Cacti’s corrugated shapes create pockets of shaded, cooler air that help them shed body heat.
Introduction
Prickly spines and soaring human-like arms have become instantly recognizable signs of cactus-ness, but they are not the only amazing of these desert dwellers.
Growing under the scorching sun, cacti have had to evolve ways to keep cool and save water. For many species, bulbous stems and alternating ridges are critical parts of this survival kit.
The Strategy
The peaks-and-troughs pattern that encircles the thick stems or branches of many cacti work in several ways to protect cacti from getting too hot and dry. For starters, the peaks provide shade for the troughs, reducing the amount of solar heat that gets into them.
But that doesn’t prevent cacti from still absorbing a lot of heat, so the ribs help in another way. Because the troughs are shaded, the air in them is cooler. It can then absorb more heat from the body of the cactus than warmer air could. As it warms, the air rises out of the troughs, upward to the peaks, where winds waft it away.
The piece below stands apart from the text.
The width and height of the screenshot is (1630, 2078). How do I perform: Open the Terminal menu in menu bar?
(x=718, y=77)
Additionally, the bumpy ribs disrupt airflow around cacti much more than if the cacti’s surfaces were smooth. That allows more airflow to whip away more heat. And a surface with many folds has much more surface area than a flat one of the same diameter, so the ribs also offer more surface area to dissipate heat.
To conserve scant water, cactus ribs have another secret at work. Plants in general have pores called stomata, usually located in leaves, through which water can evaporate, carrying heat with it, and cooling down the plants. Cacti cannot afford to lose much water, so the sun-drenched peaks of the ribs have fewer and smaller stomata than the shaded troughs.
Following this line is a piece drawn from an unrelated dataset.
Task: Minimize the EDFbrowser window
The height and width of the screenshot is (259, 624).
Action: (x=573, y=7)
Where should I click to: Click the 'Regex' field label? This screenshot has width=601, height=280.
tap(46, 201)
Finally, when the heat and sun of the desert give way to rainfall, cacti’s folded surfaces transform. As the plant takes in refreshment, the ribs and troughs can unfold, expanding sort of like an accordion to store the watery bounty.
The Potential
Architects have already been incorporating cactus-inspired designs into buildings—particularly in hot, dry regions—to reduce the amount of heat absorbed by building surfaces and/or maximize the heat they can radiate. But similar structural innovations could work on smaller scales and other materials—for cars, clothing, cooling devices, and food and beverage packaging, for example.